The use of radiofrequency monitoring to detect cell phone usage inside Warkworth Institution has been known for some time.  Also known is the OPP has an ongoing criminal investigation to determine if unauthorized monitoring of cell phone conversations in the parking lot or surrounding area constitutes a violation of the Criminal Code or Industry Canada regulations.  

We have now learned that such monitoring may have been more widespread.

Northumberland 89.7 has obtained documents under Access to Information and found that in an email dated March 11, 2016, Correctional Service National Headquarters proposed to respond to a Globe & Mail inquiry by stating: The Correctional Service of Canada entered into a contract in 2015 to perform radiofrequency monitoring to confirm the presence of cell phone " inside institutions".  The carefully worded response uses the plural in reference to institutions.  Further it confirms that the decision to monitor was taken at the national level in 2015. 

On September 15, 2015, then-Warden Scott Thompson apologized for staff intrusion into private calls calling the use of the device picking up the calls a "pilot project".  Northumberland 89.7 has learned that the person hired to conduct the surveillance, Peter Steeves, billed Warkworth over $2,000 for work performed in May of 2015 and over $7,300 for monitoring in June. 

Further, documents reveal that the National Headquarters of the CSC paid over $8,000 for work conducted at the Grand Valley Institute for Women in Kitchener in September 2015. Additional documents received by Northumberland 89.7 show the work was for security upgrades not involving radio frequency monitoring despite the production of the invoice said by CSC to be relevant to such surveillance.

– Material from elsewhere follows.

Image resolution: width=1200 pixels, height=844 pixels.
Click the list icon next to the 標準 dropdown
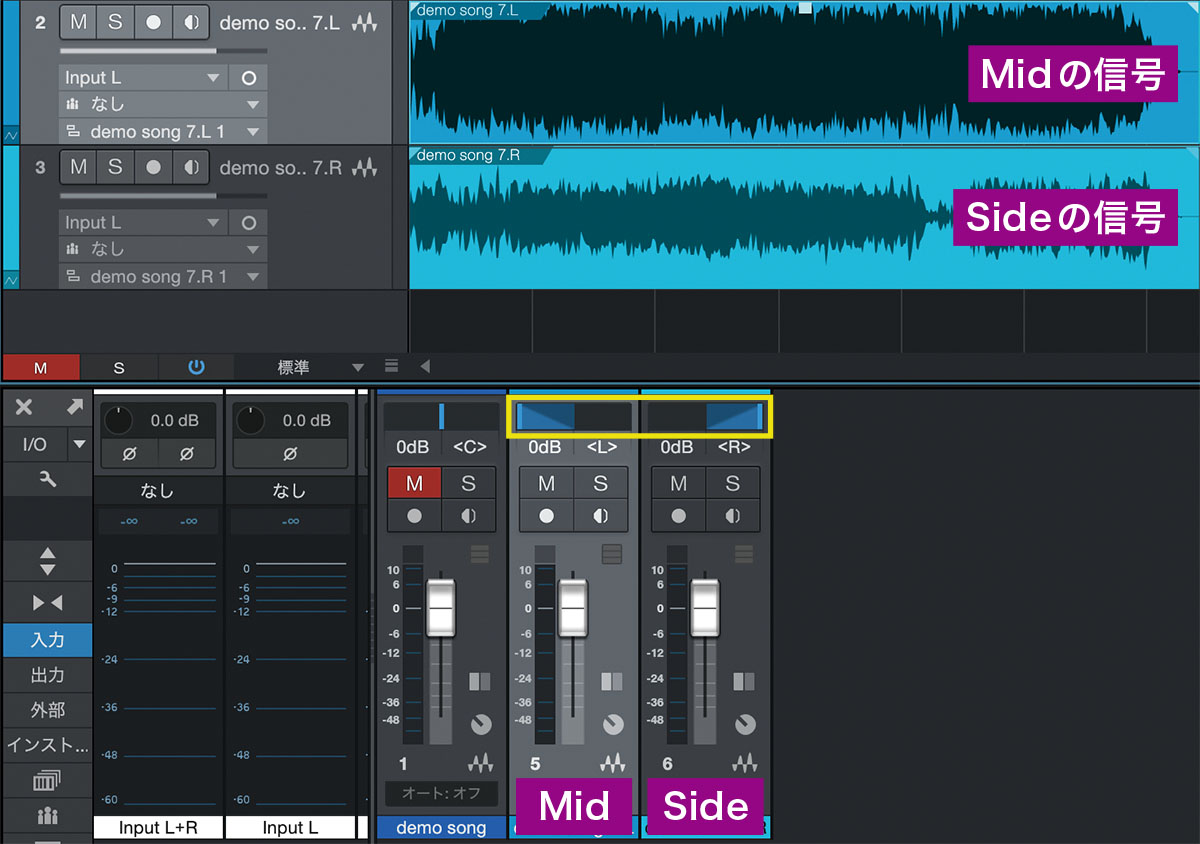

Fallout from the 2015 operations include allegations from staff that their personal communications were under surveillance.  The union for correctional officers complained there were too many detections of cellular devices for it to be just inmate population.  The contractor admitted pick up of private conversations for which the Warden issued an apology. 

From the documents reviewed it is obvious CSC never tested the range of the surveillance equipment before using it.  Further, it now seems that if similar contracts were issued for surveillance at Grand Valley Institution, the monitoring may have been more widespread than CSC has revealed.  

It was not the action of a rogue Warden but a decision to monitor taken at the national level without adequate assurances that only calls behind prison walls would be captured.  In repeated attempts by journalists to questions of usage elsewhere, the standard reply has been: "For safety and security reasons, CSC cannot disclose which technology and design features are in use at any specific facility." 

Monitoring private phone calls without a court order could result in criminal charges. The result of the OPP investigation has been turned over to Crown counsel to decide if charges will be laid.